We visit Brussels, Waterloo, Naples, Florence, Lucca, but you would hardly know it. In Milan we are never told that there is a cathedral of astonishing glory, but we do hear an awful lot of chat about a fashion designer called Armani, and the great fresco of the Last Supper almost goes unrecorded because the church in which it is painted was closed.

Well, that happens, but the great traveller on the Grand Tour goes back the next day, surely? Perhaps there wasn't time with all the TV people fussing.

But I found it irritating; as irritating as the fact that although we are taken to Oberammergau all that we ever get to know about it, or its extraordinary performance of the life of Christ, is that if you sit on the wooden benches in the theatre there you get bum-ache. And that's not enough, at least for me.

The best part of the book is the first chapter; funny, touching, shrewd, accurate and alive, full of wistful detail, but I have a sad feeling that we won't see this part on television. It's too good and it happened before the Grand Tour really got under way, which is a mighty pity.
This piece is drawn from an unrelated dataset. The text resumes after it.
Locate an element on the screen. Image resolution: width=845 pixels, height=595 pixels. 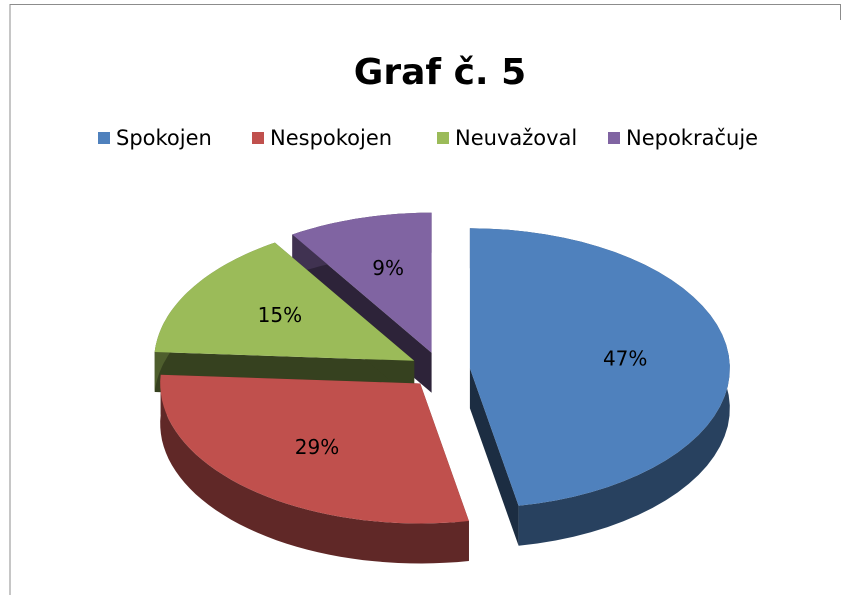
legend-label: Nespokojen is located at coordinates (331, 138).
However, the book is certain to sell well; people love to read ‘the book of the TV series' and it'll fill in some of the detail which
the camera may miss. Mr Harty tells us that teaching is his passion; well, to coin a phrase, after this ice-cream wafer has been read and digested, he ‘must try harder'. I am very certain that he will the next time.

Daily Telegraph, 2
April 1988

This, my first review, distressed Russell enormously. I was very shattered: I had not realized at that moment – or had forgotten – how cruel the printed word could be. And after all
my
experience with the media! He was at the time ill. I didn't know how ill. And he died shortly afterwards.

Venomous Pen

Dorothy Parker: What Fresh Hell is This?
by Marion Meade (Heinemann)

I can tell you one thing: I'd have loathed Mrs Parker and she wouldn't have gone a bundle on me either. Born Dorothy Rothschild in a New York suburb of a Jewish father and a ‘goy' – in her words – mother, she seems, according to Marion Meade's dauntingly researched book, to have left the womb bitching, biting and belittling until the day she died.

This is a brick of a book, like so many American biographies, when it could have been chiselled down to tile-thickness: none the less it's readable, takes no sides, and simply attempts to present to us a witty, unattractive lady with a deep grudge. What I fail to gather is precisely what made Dorothy tick? Why was she so disagreeable? Why the angst, the rage, the cruelty?

She had an ordinary, lower-middle-class suburban life with brothers and sisters and holidays by the sea. It can't have been that bad a deal. Yet clearly she detested her background and was never known to speak of it. As soon as she could, she married one Edwin Pond Parker II of excellent English stock, made his life hell, divorced him but hung on to the name.

Her mother died suddenly when she was five or six. A fairly normal business, but she was consumed with guilt that she had something to do with it. She had nothing to do with it at all. Her mother went over to the ‘other side' with a perfectly valid passport from the Coroner: ‘Artery disease'.